More recently, however, Kim Jong-un’s election-year antics have made him one of Washington’s most effective lobbyists — for new sanctions laws.
This post by Stephan Haggard has sparked some debate as to whether SWIFT is still servicing North Korean banks. According to Haggard’s post, SWIFT’s processing for North Korean banks fell from 50,000 a year in 2011 to a mere 5,000 a year by 2012. Haggard is always very careful with his sourcing and relied on published SWIFT data, but for reasons I shouldn’t share here, I don’t believe the statistics are accurate. I can’t rule out the possibility that SWIFT cut the North Koreans off in mid-2013 or later, however. By then, UNSCR 2094, paragraph 11, prohibited SWIFT from servicing (at the very least) U.N.-designated North Korean banks.
But in the end, whether North Korea is still using SWIFT or not, H.R. 6281 is still useful. If SWIFT is still providing services to North Korean banks, H.R. 6281 can give the Treasury Department and our diplomats more leverage to persuade the EU and SWIFT to cut the North Koreans off now. If SWIFT isn’t providing services to North Korean banks, someone else is. It would make sense that North Korea’s hacking of SWIFT software to steal from foreign banks was both a way to make money and retribution for a SWIFT cutoff.

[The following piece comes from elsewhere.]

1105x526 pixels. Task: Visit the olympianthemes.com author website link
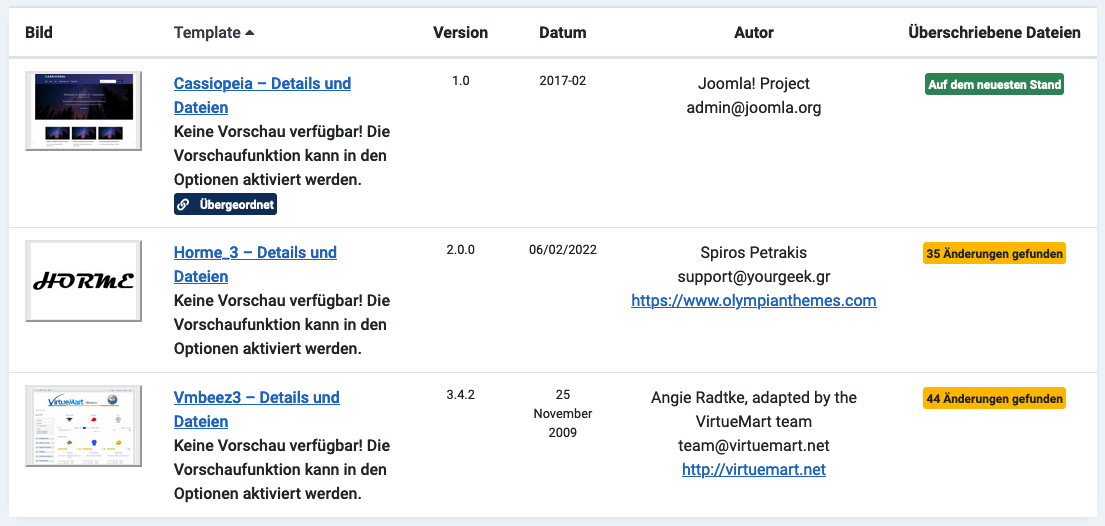(753, 300)
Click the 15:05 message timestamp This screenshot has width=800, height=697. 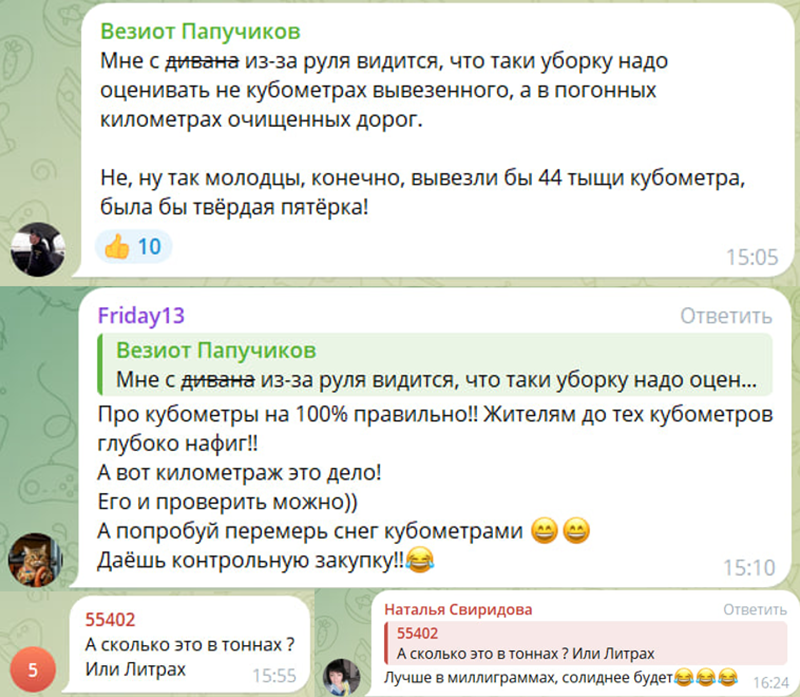click(752, 257)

Either way, North Korean banks need financial messaging services. One of the strongest arguments against the overuse of SWIFT sanctions is that they might give a less responsible service a competitive advantage. If some less responsible competitor has emerged to take on North Korea’s financial messaging business, then H.R. 6281 would enable the Treasury Department to either “reason with” that upstart service or sanction it to extinction. In which case, the potential rise of a SWIFT alternative turns one of the strongest arguments against H.R. 6281 on its head.